Entretanto, han sucedido casos tan cómicos como el de Tales de Mileto, el filósofo griego, siete siglos antes de nuestra, que se cayó en un pozo por estar deambulando por el jardín de su casa abstraído en la observación de las estrellas. Su criada se rió a carcajadas cuando vio a su señor de pies a cabeza en el hueco por fortuna, la ciencia ha dado saltos cualitativos tan enormes que no es necesario andar exponiéndose para observar el cielo estrellado, una práctica tan antigua que se podría contar la historia de la humanidad desde el solo punto de vista de la astronomía que ha subyugado a pueblos e individuos.
La imagen de la galaxia captada por el telescopio James Webb y que difundió oficialmente la NASA por intermedio del presidente Joe Biden el pasado 12 de julio, ha llegado a las pantallas de nuestro computadores de forma sencillamente asombrosa. Uno podría pasar interminables horas contemplando puntos blancos, estrellas titilantes, cruces suspendidas, luminarias colgadas en la oscuridad de una noche eterna que tuvo lugar hace más de 35 mil millones de años luz. Para qué hacer cuentas sin fin, si Paul Valéry lo había cantado: “Que al cielo alce mi vista y en él trace mi templo”.

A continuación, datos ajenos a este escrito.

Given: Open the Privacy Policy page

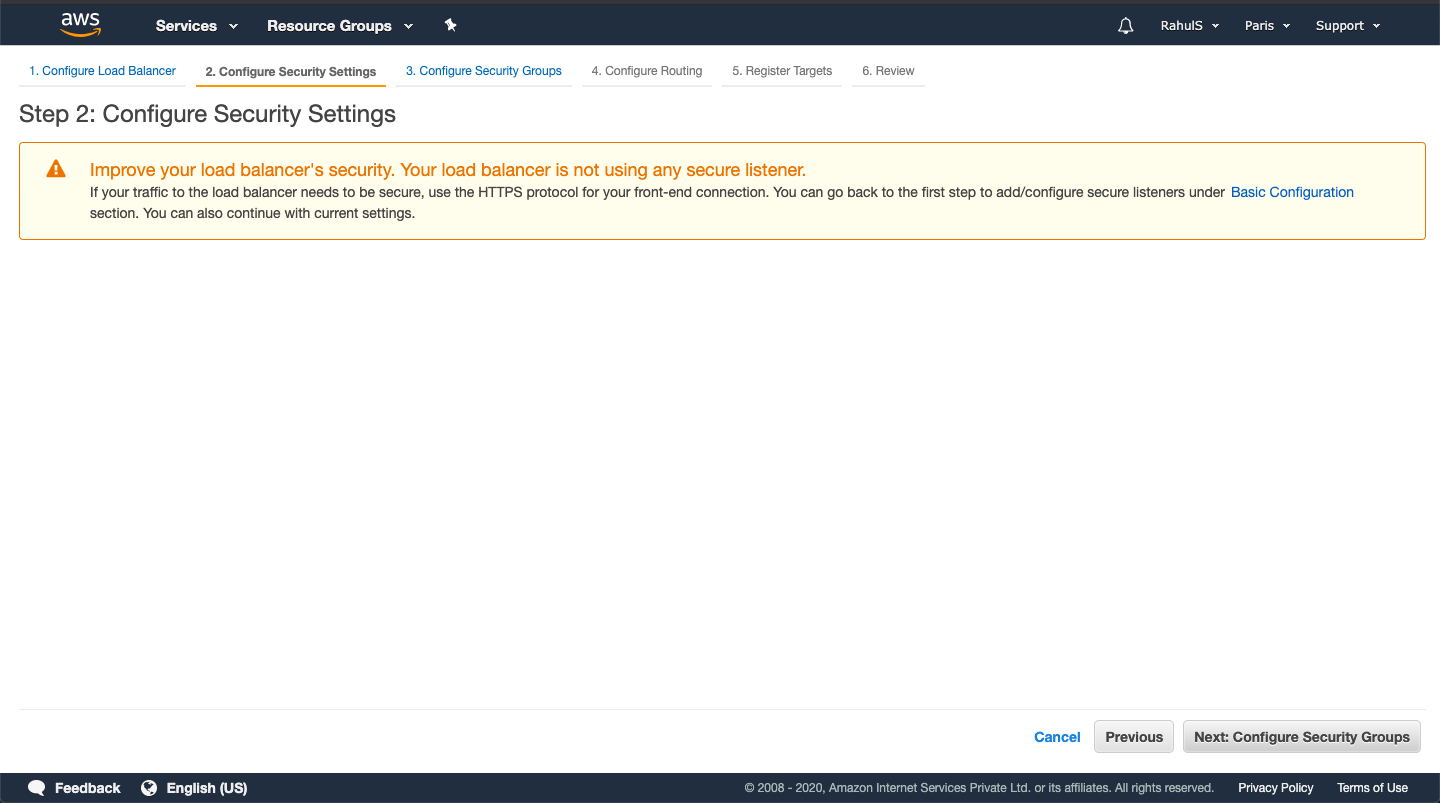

En las altas montañas del Perú, a 2.430 metros de altura sobre el nivel del mar, y antes de la llegada de los conquistadores españoles, los incas levantaron un reloj solar en forma de polígono tallado en la roca para hacer mediciones del clima, los cambios estacionales, y para observar los movimientos del sol, su dios sagrado, y las estrellas y astros en las noches despejadas. Lo llamaron Intihuatana, que en quechua significa “donde se amarra el sol”. Al norte de Lima se ha encontrado otro observatorio astronómico más complejo, Chankillo, esta vez en un desierto de arena, desde donde los pueblos preincaicos venían observando desde hace 2.300 años el sol y los astros. Los pueblos de Suramérica se conectaron, sin que sepamos todavía cómo lo hicieron, con otros pueblos muy antiguos como los mayas, los babilónicos, egipcios, chinos, mesopotámicos donde observatorios más elementales ofrecían satisfacción práctica al deseo incontenible del ser humano de trascender su existencia terrenal elevándose al cosmos sin límites para responder a preguntas más acuciantes. Sin duda alguna el telescopio James Webb hace parte del engranaje de la ciencia que logrará en el futuro más lejano descubrimientos del universo todavía más sorprendentes que los alcanzados hasta hoy. Lo cierto es que la frase magistral del filósofo Immanuel Kant seguirá gravitando sin cesar en la mente del ser humano: ”el cielo estrellado sobre mí y la ley moral dentro de mí”.